A marathon for Mum

“My name is Glen, I am an average middle-aged guy. I’ve lived in Canberra most of my life, with my wife, Kristy, and children Haydn and Caitln.

Whilst there are many organisations doing great work to support and research different types of cancers and treatments, few are as ambitious or as bold as ACRF, which is why I have put my support toward an organisation with ACRF’s mission of outsmarting cancer.

Around 2010 my wife Kirsty asked me to participate in a fitness fundraising event. So, to prepare I needed to get fit. I started running during my lunch breaks. The first run I could barely run 1K. But I was determined. I ran as far as I could, about 1K. I took note of the post I just passed, then turned around and walked back. Next run, ok to the post and then a couple of 100m more to the gate. I repeated this over several weeks finding a new point each time. Before I knew it I was doing a 7K loop up and over Mount Ainslie multiple times a week.

So what next? Maybe a marathon? Back to training. More running. 42K, Maybe? There is a longer option, if you are up to it, you can pre-register for the ultra 50K. I’m in. But I didn’t tell anyone as I didn’t know if I could do the 42 let alone 50. So, there we are, friends and family cheering me into each he 42 finishing line, I veer to the ultra lane. I could see them saying, ‘Hey where’s Glen going?! He hasn’t stopped!’ And off I go to complete the ultra.

Glen and his Mother, Jan

After Mum was diagnosed she came to watch me run my next marathon, it was an extremely difficult one for me this time around as I was filled with emotions. On completion, Mum told me how proud she was of me. I whispered back to her, “If you keep coming back to watch me, I’ll keep coming back to run the marathon.”

Mum is still here, I am still running. Mum is a real battler and is the bravest person I know. Running and training is hard, but those with cancer and other illnesses are the real heroes. They don’t get the rest after finishing a run or get to stop after crossing the finish line. It’s like Mum is running her own marathon every hour and day. Keep going Mum until you are ready to cross your finish line.

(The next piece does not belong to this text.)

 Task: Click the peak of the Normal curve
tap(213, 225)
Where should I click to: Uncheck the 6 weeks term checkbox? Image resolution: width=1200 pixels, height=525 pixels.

It is hard to understand the impact cancer has on you until it affects someone close to you. Whilst I am saddened and still a little angry that Mesothelioma will take my Mum well before her time, I am hopeful that one day we will find a cure. If we all do a bit to raise awareness and provide support to cancer research, future generations will be able to live without the fear and sadness that cancer brings.

Since there is no one type of cancer, they fund research into them all. I was pleasantly surprised when ACRF contacted me directly to thank me for my efforts and wanted to know more about my story, they sent me a pack of goodies from sponsoring brands and contacted me to personally thank me. It really made me gratified that I chose ACRF when they showed how appreciative they were of my efforts.”